There’s always plenty of things that can answer that “What’s next?” question in the land of Mercy Thompson — but Storm Cursed seems to have extra nexts in it. Briggs is such an excellent series writer — there’s always a great mix of classic favorites (Zee, Uncle Mike, Mary Jo and Ben) and the new (Goblin King, the events of Silence Fallen, the baddies of this book) — like a favorite band touring in support of their new album that no one’s heard yet, she sprinkles in enough of the familiar with the new that you can enjoy the songs you can sing along with and appreciate the new for what they bring to the table.
We start off with the typical mini-adventure featuring Mary Jo, Ben and Mercy — with a little bit of Larry mixed in. There’s a goblin on the run from law enforcement after causing some mayhem in California who thought the Tri-Cities would be a safe place to lay low. Boy, was he wrong. This goblin accomplishes a lot of other things, though. He brings Mercy and the pack into a new part of the area and the law enforcement there, for starters.

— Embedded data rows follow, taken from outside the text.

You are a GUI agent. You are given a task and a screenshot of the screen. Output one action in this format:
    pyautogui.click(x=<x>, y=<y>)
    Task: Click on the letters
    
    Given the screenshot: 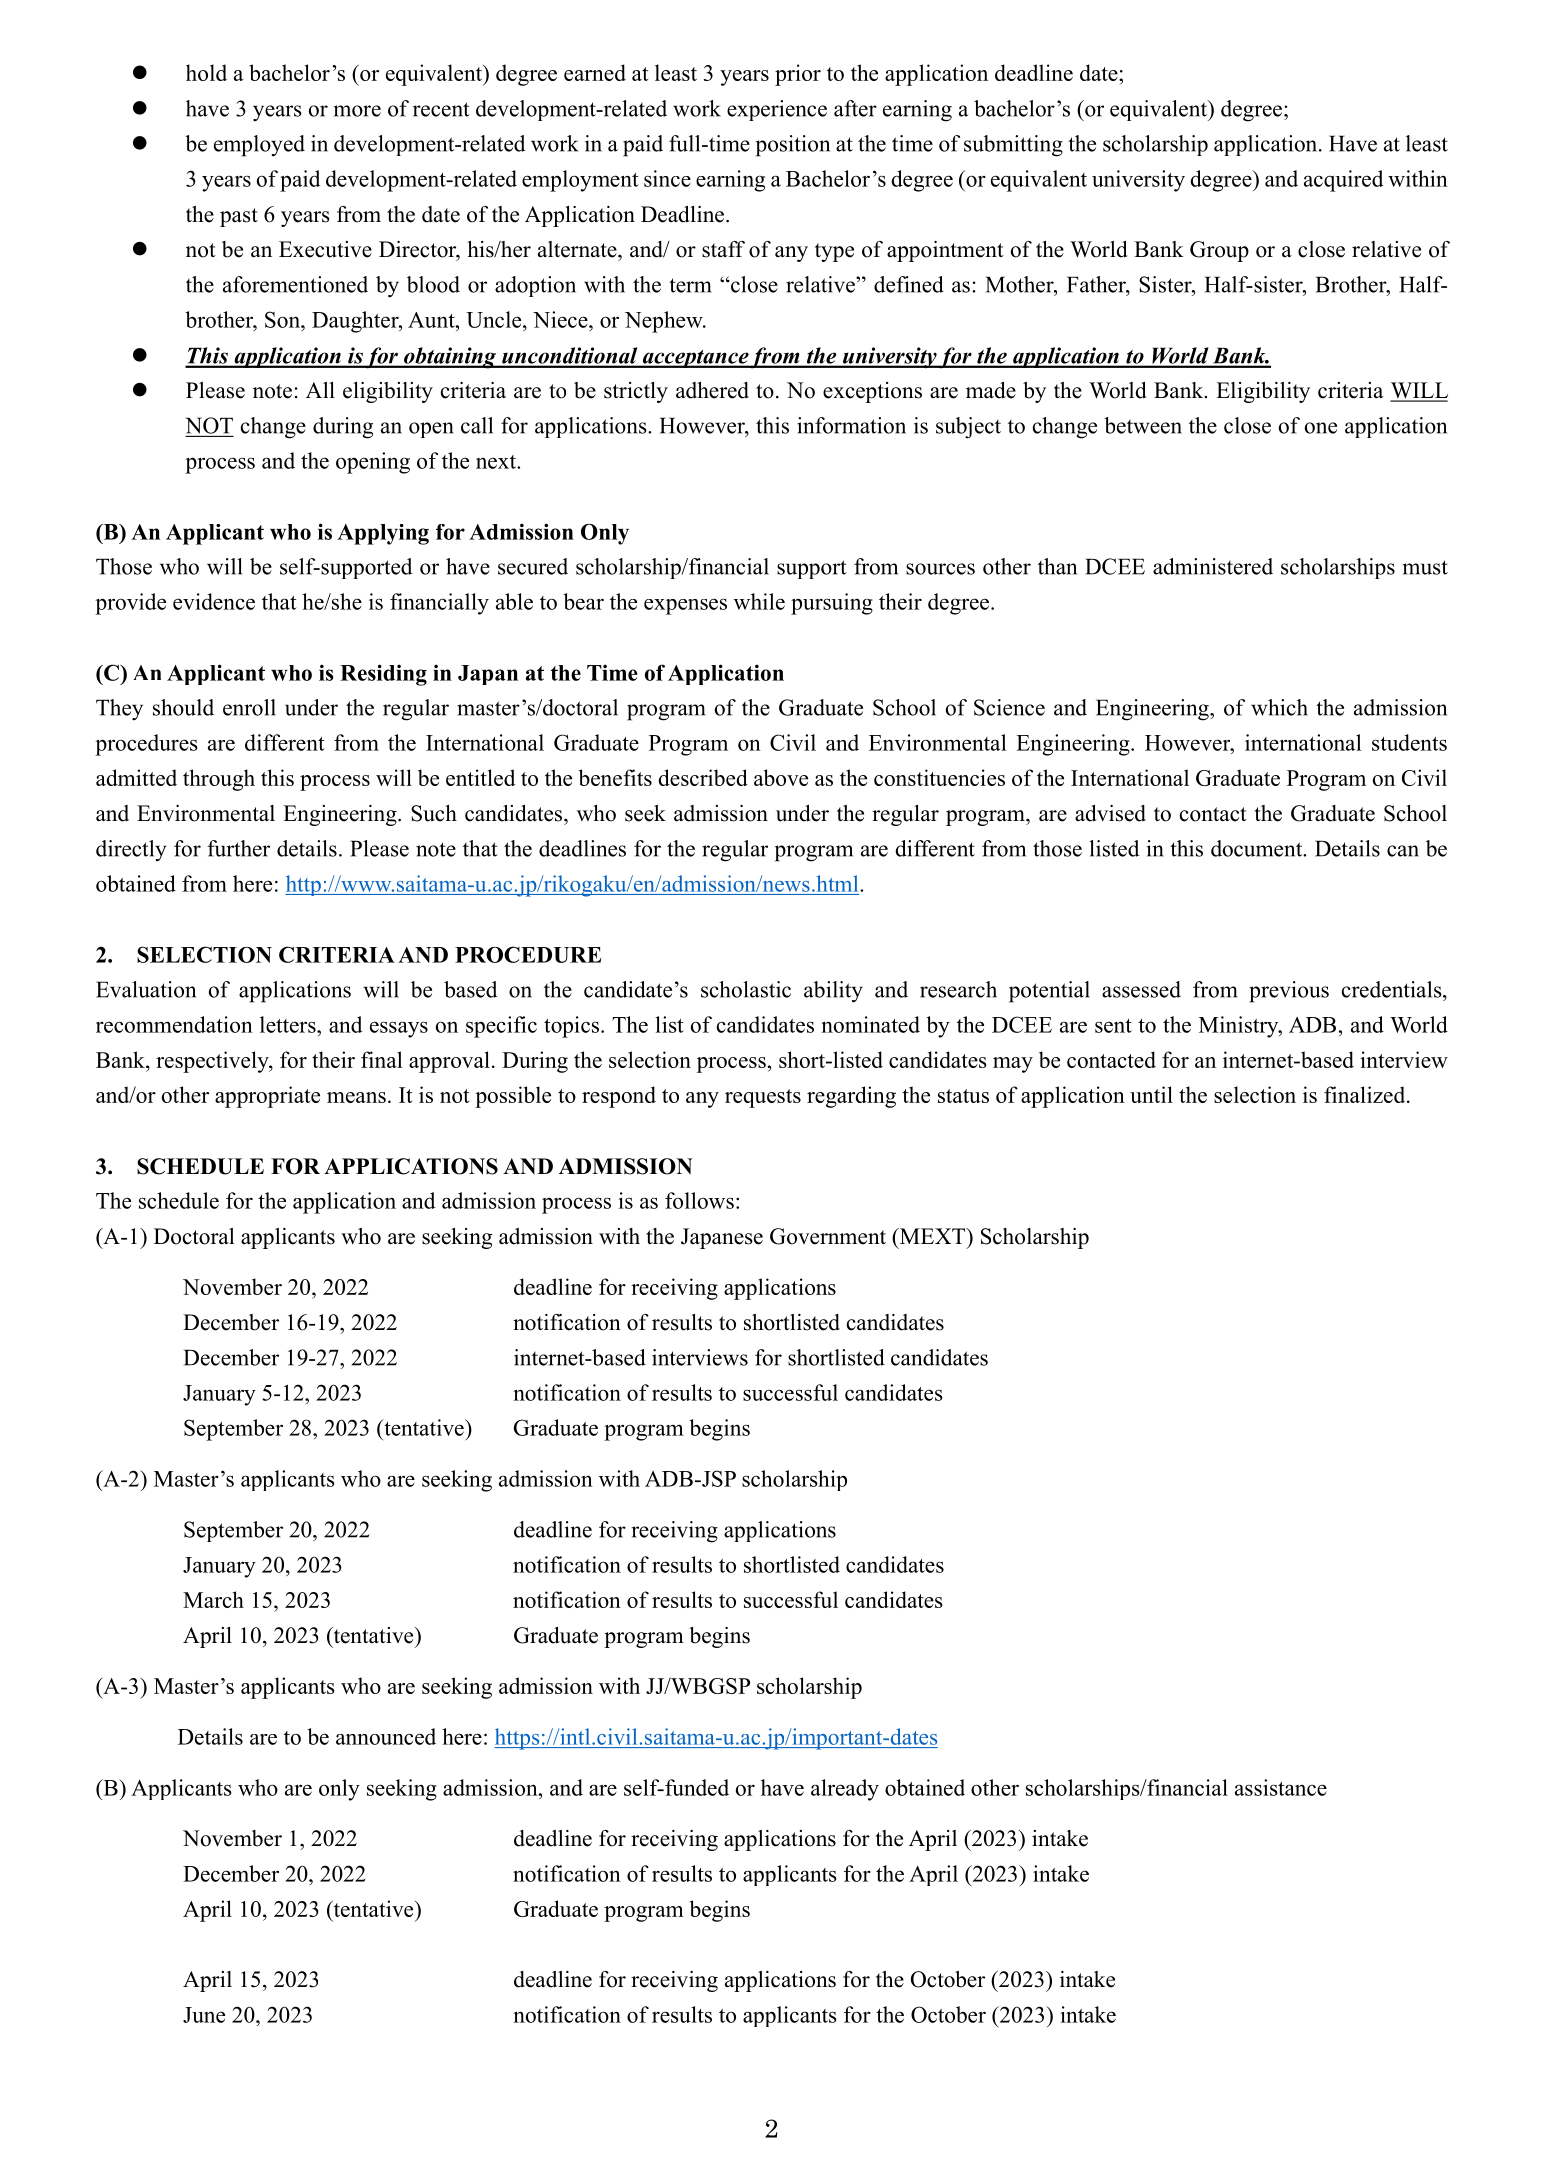 What is the action you would take?
    pyautogui.click(x=289, y=1024)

This sets things up perfectly for Mercy and Mary Jo to come to the aid of said law enforcement when it comes to a very strange supernatural outbreak. Miniature zombie goats. ’nuff said.
Zombie goats — no matter their size (as important as it is to Mercy and Stefan) don’t just show up one day. They’re the product of witchcraft, and with Elizaveta still in Europe following Silence Fallen the Ti-Cities is ripe for new witches to move in and usurp her. I’m not going to tell you if they’re successful or not, but they sure make things interesting for the defenders of the area like Mercy and Adam. This also gives Sherwood Post, the mysterious wolf sent by the Marrock to be a part of this pack after something happened that he can’t talk about/remember involving witches. He apparently picked up a thing or two, and gets the chance to demonstrate that.
I’ve liked Sherwood since he showed up the first time, and now I’m super-intrigued by him.
There’s a big, summit-like meeting between representatives of the U.S. and the Fae leadership in the making — and the Pack has a lot to do with making sure it happens without a hitch. Naturally, for reasons that are unclear (at first), the new witches in town are working to disrupt it for their own ends. Because there’s not enough going on without that — an excess of nexts, really.
Speaking of excess — Coyote is lurking in the background of many of these events and he’s determined to keep Mercy in the middle of things, for his own reasons. If he’d just been up front with her, I think she’d have been on-board without hesitation (and certainly seems glad to have helped once she figures out his play). Instead, he manipulates her into doing what he wants — which is bad for the character, good for the reader, because he’s so much fun to read, especially when it comes at Mercy’s expense.
No matter what happens in a Mercy Thompson book — they’re filled with fun, and it’s easy to fool yourself into only remembering the fun parts and pushing the darkness and trauma aside in your memory until the next book comes along and reminds you just how messed up things can get for Mercy and the rest. This book is no exception — but in may ways the evil they confront this time is a special kind of Evil that requires at least one capital when you talk about it. What happens throughout this book, what’s uncovered here — especially the last few chapters — is probably the most inherently disturbing that Briggs has given us yet. I wondered at more than one point, if even Atticus O’Sullivan could hate witches as much as Mercy does (for good reason!). I decided the two would probably end up in a tie, but that Mercy has more recent evidence for her prejudice.
There’s something that happens in the climactic battle scene that I want to talk about more than I want to talk about anything else in this book — because in the long run it’s going to be bigger and more important than anything else that happens or I’ll eat my hat. It’s so small, so quick that it’d be easy to miss — 2 sentences on one page, then twelve pages later 2 more sentences. And Briggs has at least one novel’s worth of plot seeded right there. I love when I see an author do something like that and make it look effortless. And I think I’m underselling it. But I’ll have to leave it there — maybe in book 12 (or 15) when it happens, I’ll remember to say, “Remember that thing I didn’t talk about in Storm Cursed? This is it.”
Overall, this is another very solid entry in an incredibly reliable series, and I’m already excited to see what happens in book 12. Still, I get the feeling that Briggs is holding back a lot lately — here more than usual. Maybe it’s to keep the tone light, maybe it’s to keep the page count in check. Maybe it’s just me. But it seems to me that the last few books could’ve easily been deeper, darker, and more exciting, if Briggs would just allow that to happen — like she’s pulling her punches. As much as I love these characters, this world and Briggs’ writing, I just can’t get as excited about them as I want to. This is a great read — please don’t misunderstand me — but it could be better, it feels like it’d be easy for her to make it better. So I’ve got to stick with 4 stars — which feels like I’m pulling my punches, too.